The Massey Diploma in Agriculture goes back at least 75 years.
At its peak it was attracting more than 80 students a year and became a revered course that started the careers of many of the country's agricultural leaders. Enrolments have dropped to less than the minimum required to meet revised funding criteria.
Massey is also re-evaluating other shorter programmes, such as the Diploma in Horticulture.
Mr Anderson says tighter financial times are affecting Massey, but the university has not stopped its commitment to agriculture, which is one of the core areas to be retained and supported, while some others must have had freezes or reductions in funding. The three and four-year degree programmes are to be retained as they have the best return for limited resources such as financial, facilities and staff, as well as being most likely to meet educational, technical and social obligations to the community. The diploma programme had low enrolments of under 30-40 equivalent fulltime students, he said.
"New Zealand universities are now funded partly by their research outputs, under performance-based research funding (PBRF).

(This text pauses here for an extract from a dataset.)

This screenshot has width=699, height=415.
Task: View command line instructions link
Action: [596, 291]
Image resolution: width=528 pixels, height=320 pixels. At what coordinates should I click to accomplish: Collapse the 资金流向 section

"This is competitive, and academic sections of the university are funded according to the research activity and peer esteem of its academic staff."
Mr Anderson said staff could not succeed in PBRF and at the same time cater for small groups in one-year sub-degree courses.
"The Diploma in Agriculture was not singled out in that context and other programmes are targeted to go as well," Mr Anderson said.
"The final decision has not been made on them yet, and that includes the Diploma of Horticulture."